A community health worker in rural Arizona provides support and education to medically underserved migrant workers and new immigrants with diabetes. He helps order glucometers and visits the workers if they are sick.
Peers for Progress, a program led by Edwin Fisher, PhD, professor of health behavior and health education at UNC Gillings School of Global Public Health, is working to ensure that more people living with diabetes or other chronic health conditions have access to similar peer-support networks.
Ongoing support from others who are coping with similar difficulties can offer emotional, social and practical assistance that will help people become healthy.

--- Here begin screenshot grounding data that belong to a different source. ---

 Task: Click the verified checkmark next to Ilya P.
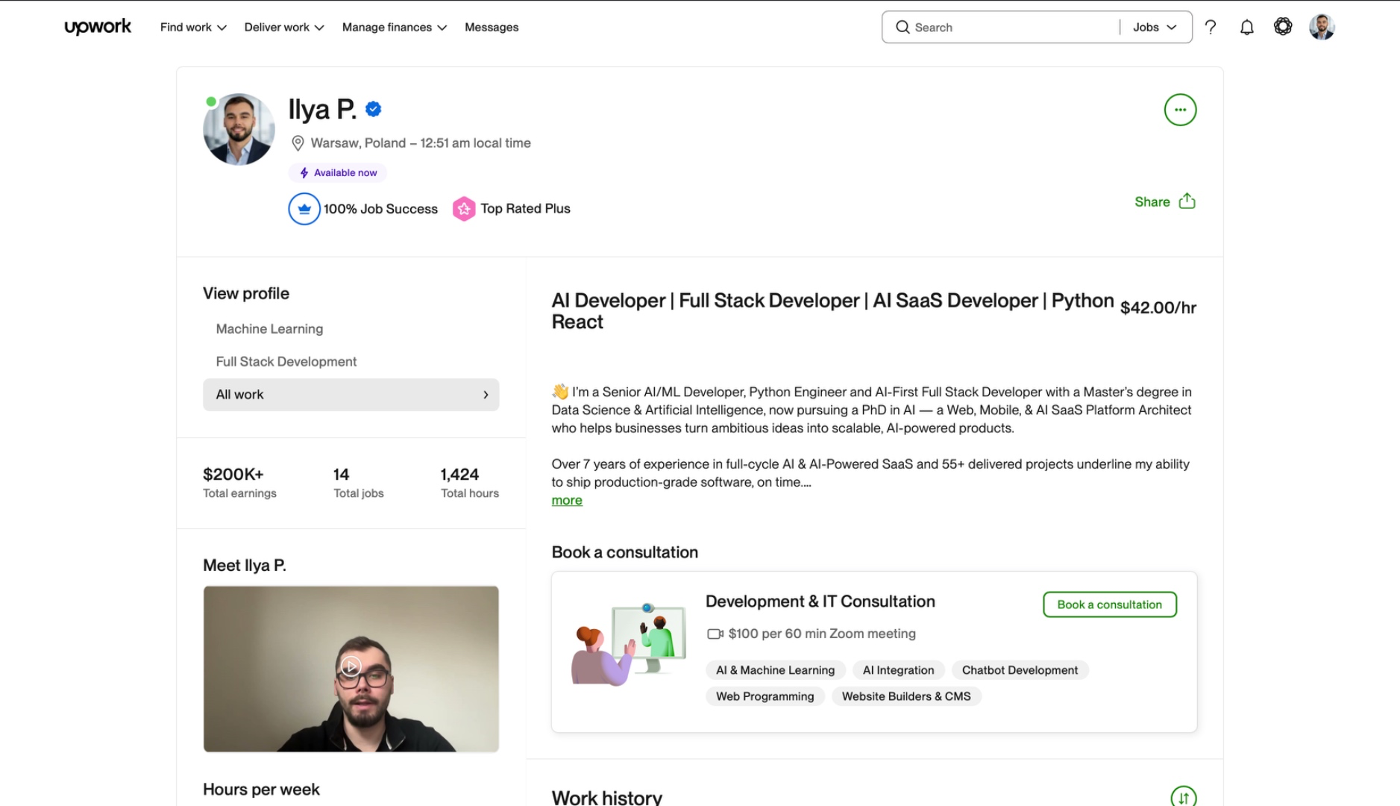pos(372,108)
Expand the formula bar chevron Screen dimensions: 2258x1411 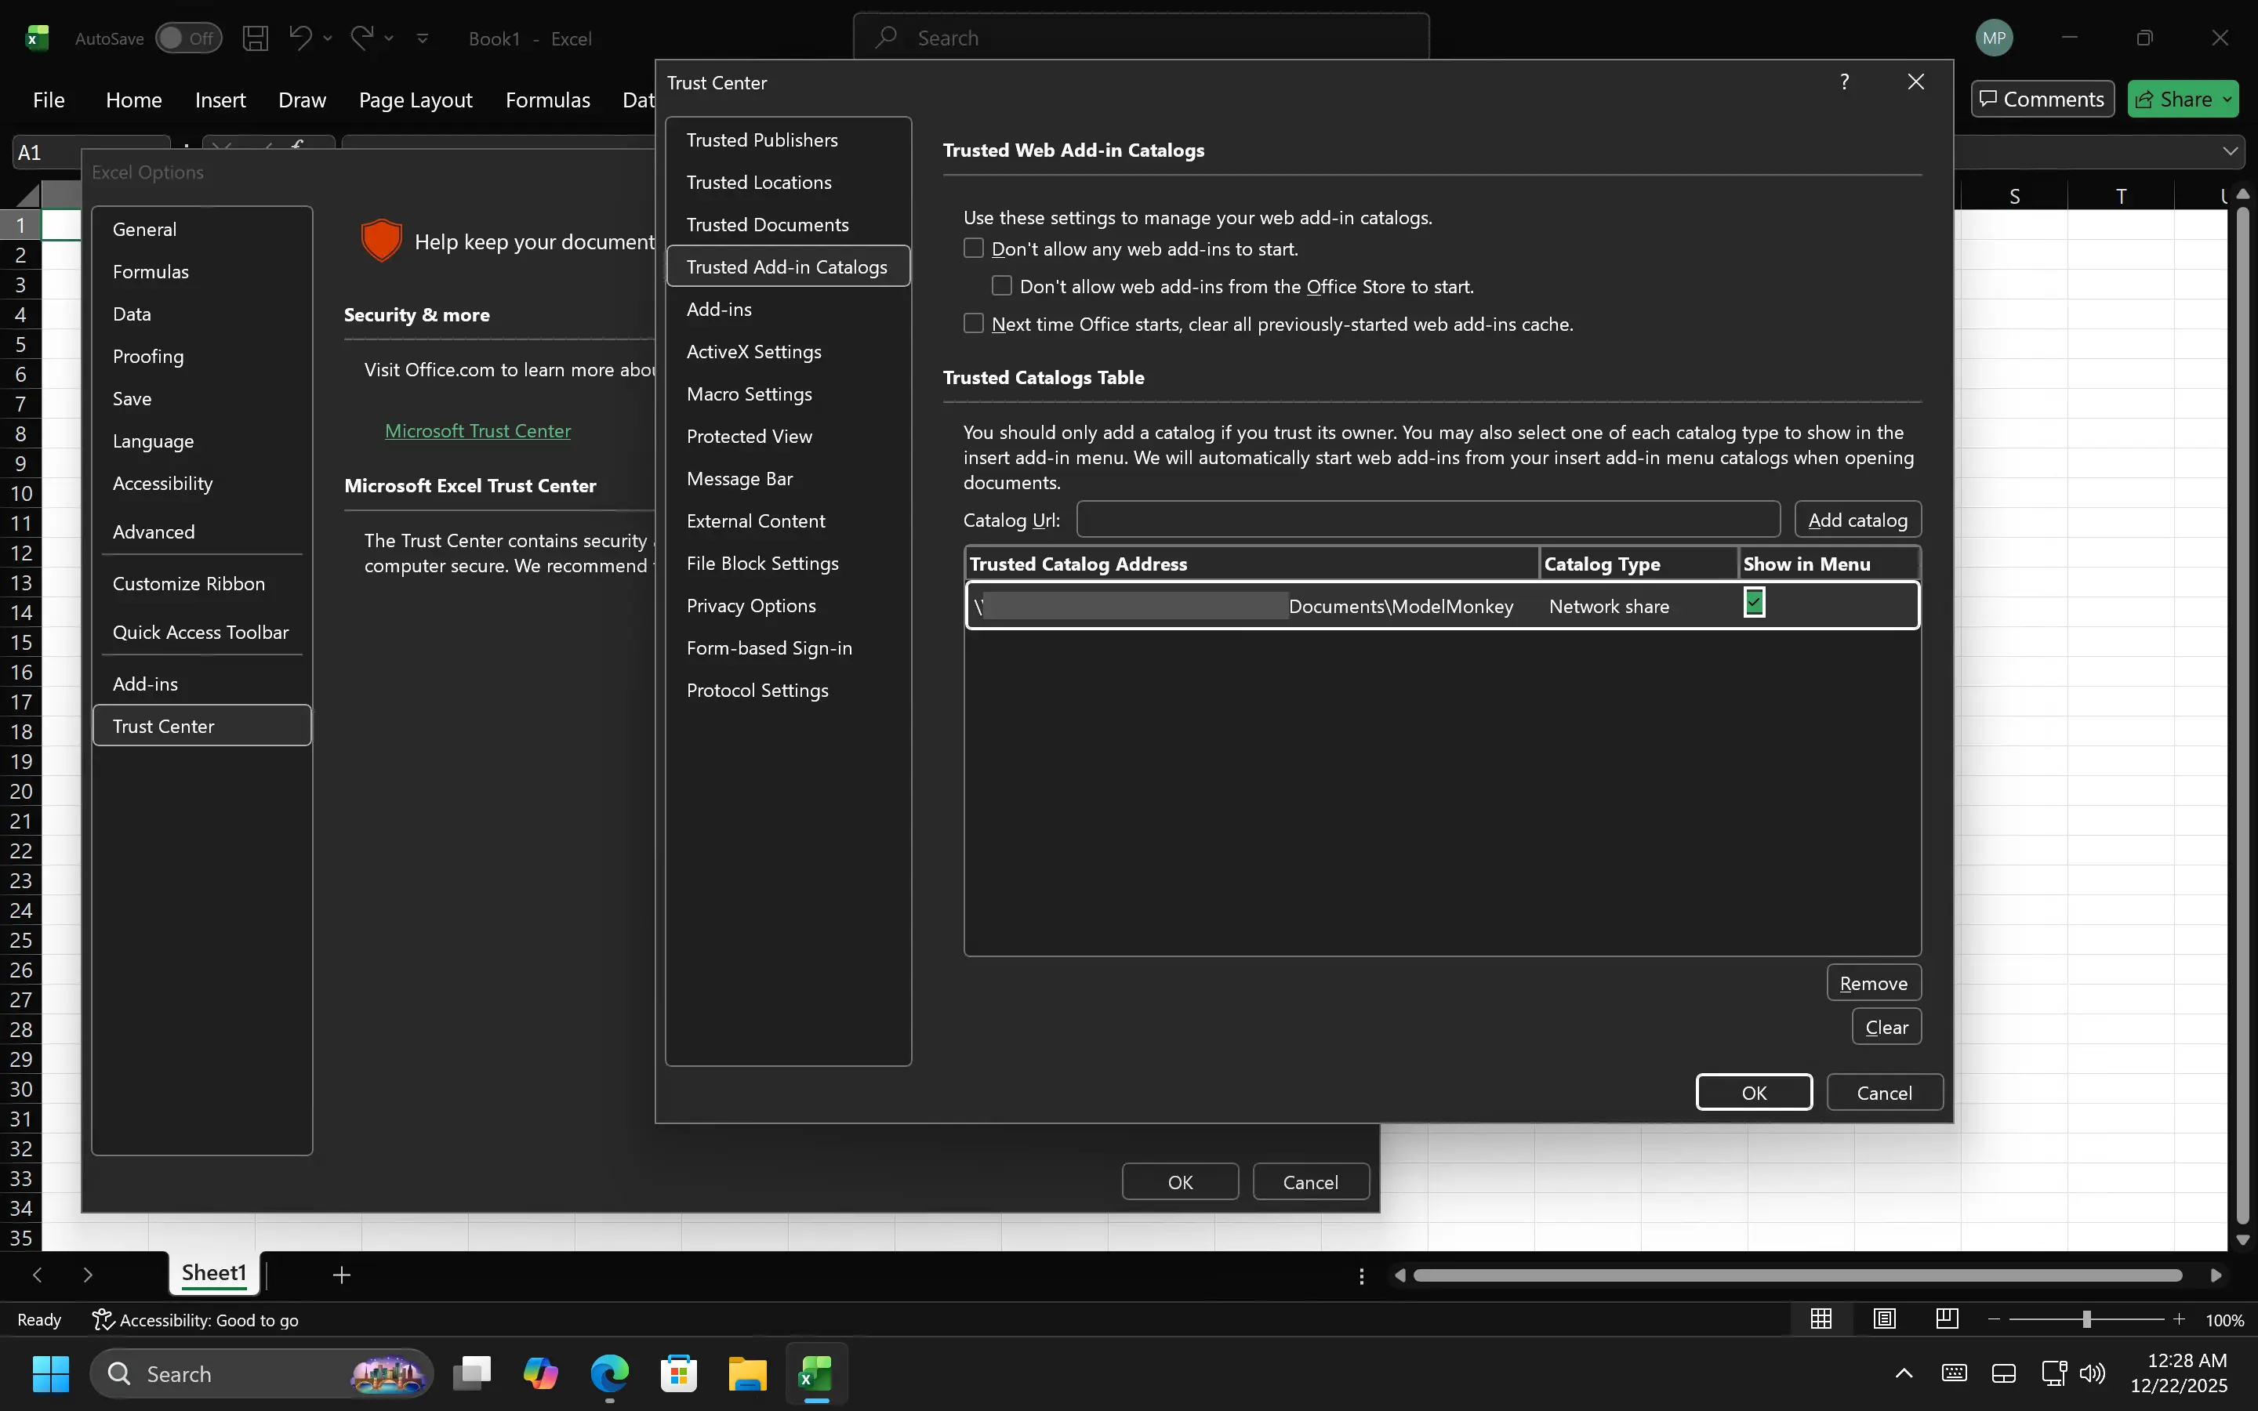coord(2230,151)
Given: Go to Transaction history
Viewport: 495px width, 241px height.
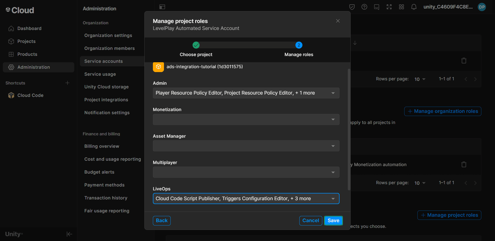Looking at the screenshot, I should 106,198.
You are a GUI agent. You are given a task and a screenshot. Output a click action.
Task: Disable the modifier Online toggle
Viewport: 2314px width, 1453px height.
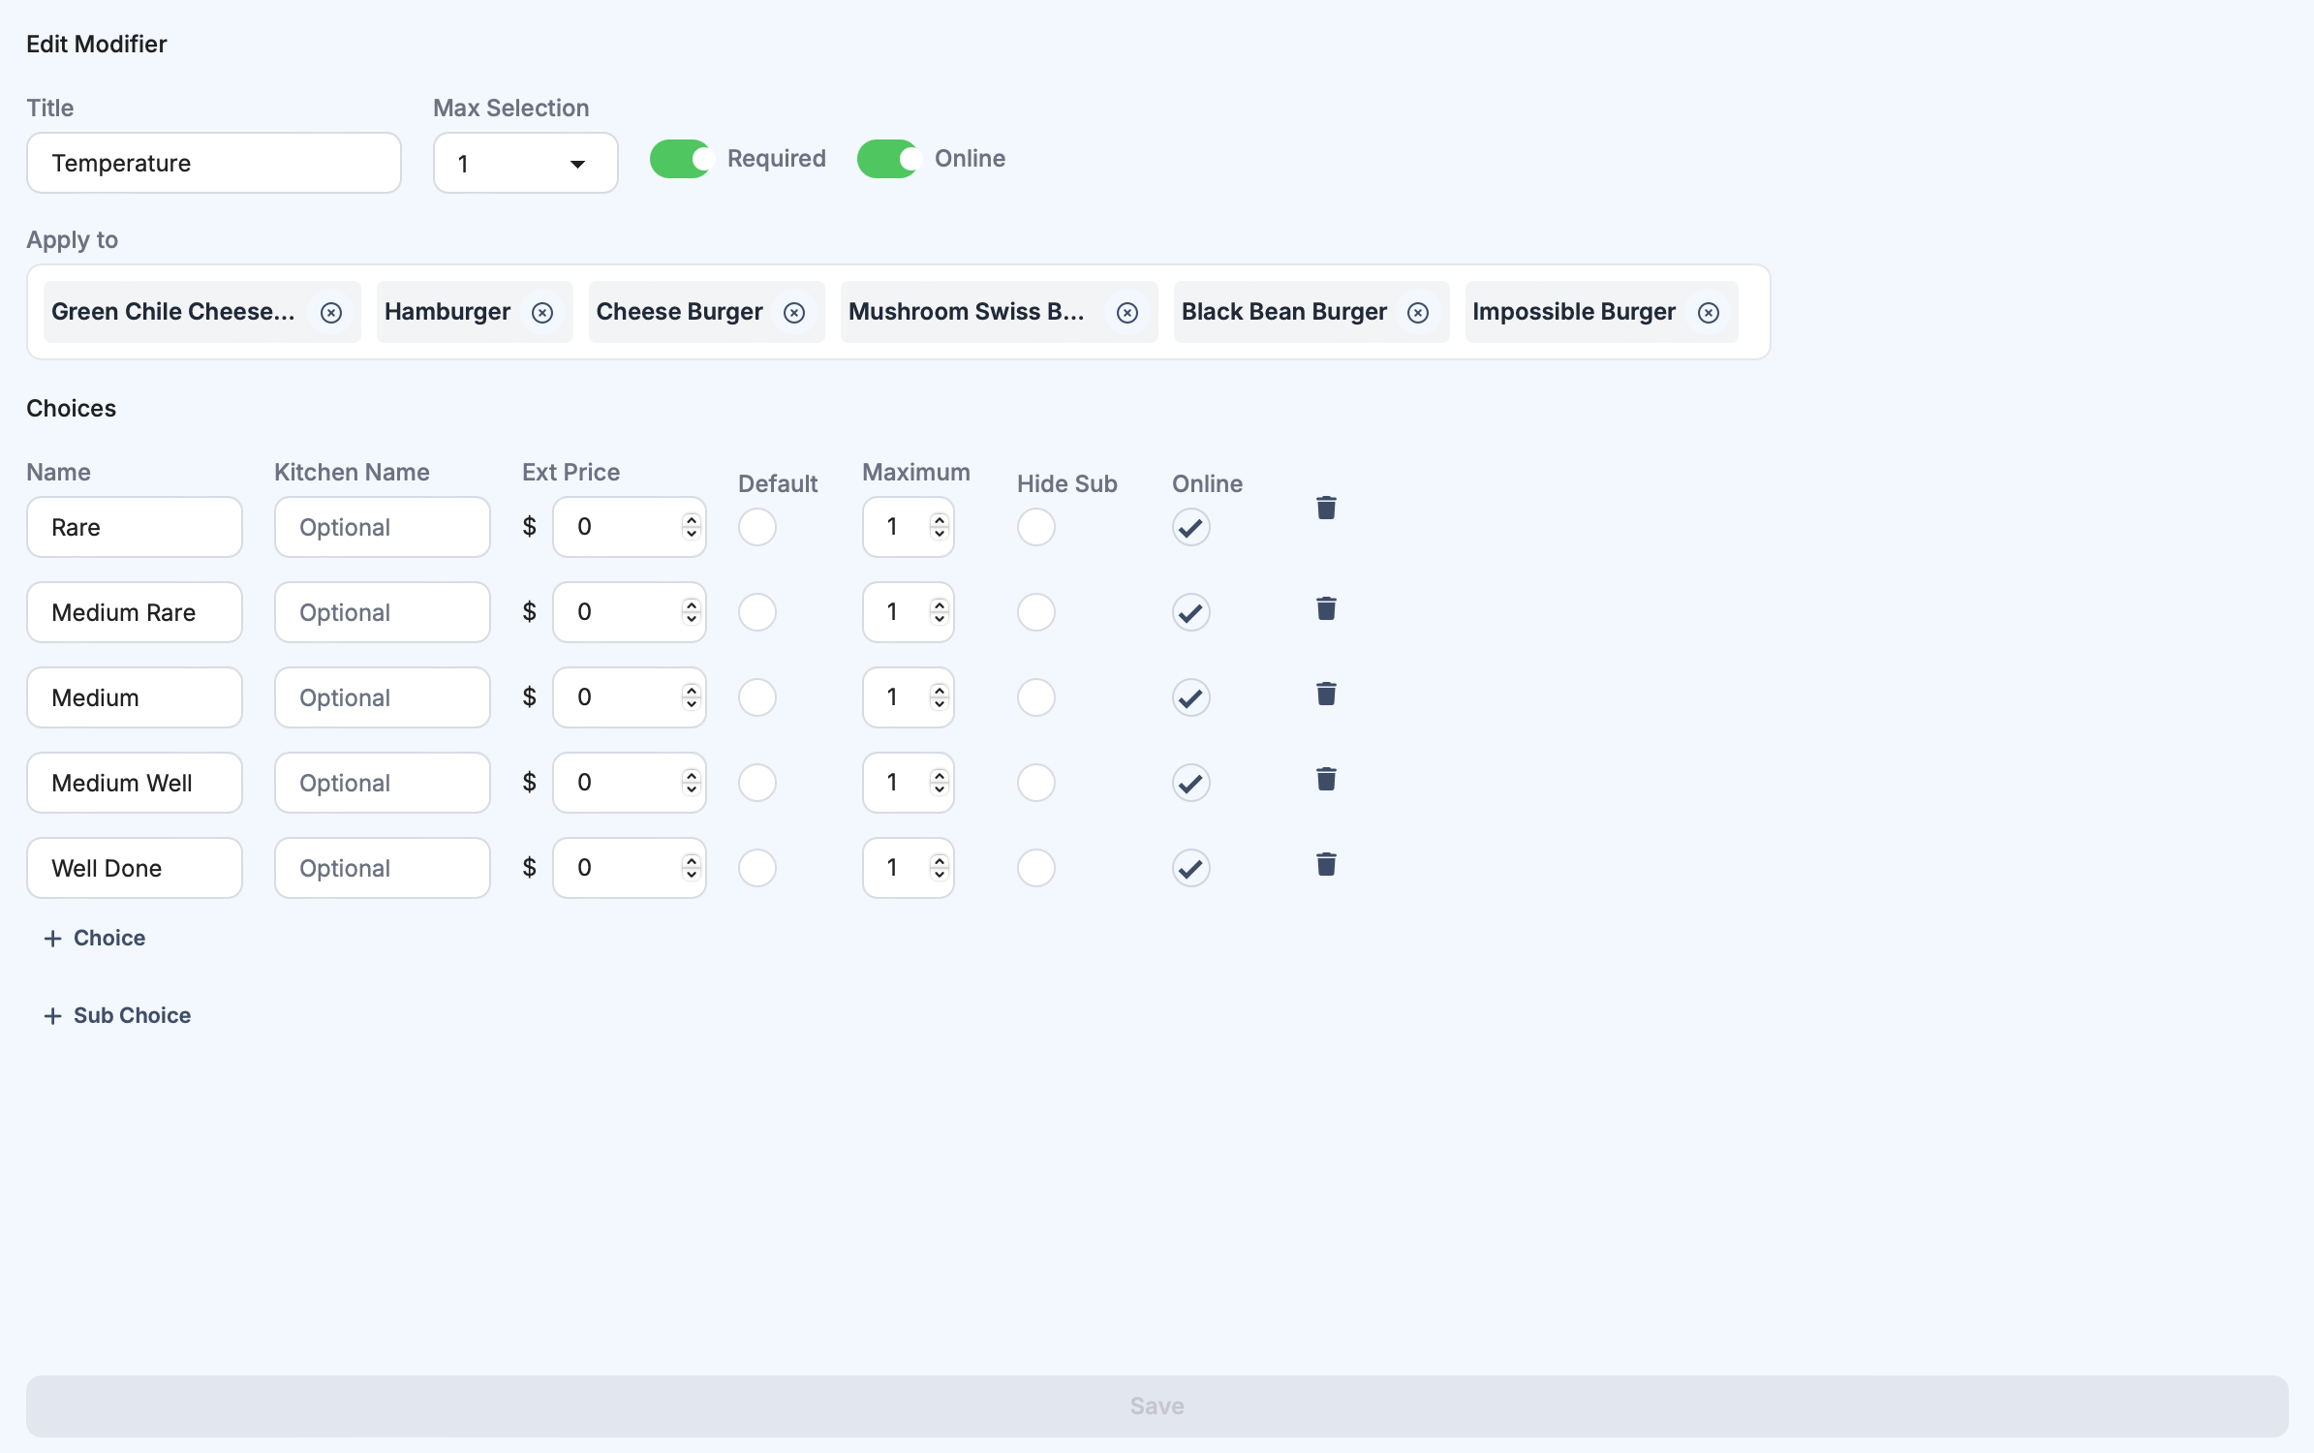(888, 159)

“Unless they are very sick, people with diabetes probably spend fewer than six hours each year in a health professional’s office,” Fisher says. “That leaves 8,760 hours each year they are ‘on their own.’ Peer support can help people take the plans they make in the doctor’s office and put them into practice in their daily lives. They get their questions answered and stay motivated to sustain healthy patterns across those 8,760 hours.”
The American Academy of Family Physicians Foundation established Peers for Progress in 2006. Recognizing UNC’s pre-eminence in community and peer approaches to health promotion, the group asked Fisher and colleagues to host its Program Development Center a year later. Faculty members, students and research staff from the public health school’s health behavior and health education department and UNC’s School of Medicine guide the Center.
With initial funding from Eli Lilly and Company Foundation, Peers for Progress has focused on the global diabetes epidemic, projected to grow to 439 million people by 2030.
To accelerate best practices for peer support around the world, Peers for Progress aims to expand the proof that such programs are beneficial. It collects information about the many available programs, so as to secure recognition and resources for peer support as a core component of prevention and health care.
“The niche of Peers for Progress is to network with organizations around the world to facilitate more programs, better-quality programs and more secure support so the programs can help as many people as possible,” Fisher said.
UNC Gillings School of Global Public Health has a long tradition of providing peer support in local communities. Current faculty including Eugenia Eng, DrPH, and Jo Anne Earp, ScD, professor and chair, respectively, in the Department of Health Behavior and Health Education, and Alice Ammerman, DrPH, and Marci Campbell, PhD, professors of nutrition, have been involved in a number of projects that empower individuals through individual and group peer support.